Saddam Hussein's regime is accused of many abuses
Iraq should secure documents from Saddam Hussein's ousted regime as soon as possible so crimes perpetrated under his leadership can be brought to justice, a leading German official has said.
Marianne Birthler, head of the German federal agency which keeps archives of the former East German secret service, told Germany's Tagespiegel newspaper that files from the Baath party's feared security service would prove invaluable in aiding the prosecution of such criminals.
"It is enormously important that the documents of the security agencies are saved and protected against loss or abuse," she told the paper.
"My advice would be to secure now at least the documents before they are irreparably lost."
She also said that Germany would be willing to offer help and advice to the Iraqis on such a task, from its own experience of confronting the past through exploring former East German secret police files.
The former Iraqi president and his Baath political party are accused of massive human rights abuses while in power.
Birthler compared the situation to the Nuremberg trials
Alleged atrocities include the mass murder and torture of political opponents and the use of chemical weapons - with appalling consequences - against the country's Kurdish minority.
Ms Birthler, comparing Iraq with a Germany in ruins in 1945 following World War II, said that the Americans should aid the Iraqis in the preservation of such documents as they had a "responsibility" towards Iraqis following US-led military action in the country.

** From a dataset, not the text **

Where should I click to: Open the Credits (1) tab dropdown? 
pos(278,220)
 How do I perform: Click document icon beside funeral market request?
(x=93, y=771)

She said that the Nuremberg trials following WWII, in which several Nazi-era war criminals were successfully prosecuted for war crimes, brought such atrocities into the open and would never have been possible without the support of Americans.
The issue of whether member's of Saddam Hussein's Baath party could be tried for war crimes has proved a contentious one for the US and its coalition partners.
The US recently decided to put Iraqi war crimes suspects on trial in front of a panel of Iraqi judges made up from those not tainted by a role in the old system.
There could also be judges from other countries in the Arab world.
They will not be tried by the recently formed International Criminal Court as it is not recognized by the United States.
The US reportedly feared that large-scale trials in international courts would become bogged down for years with no discernable result.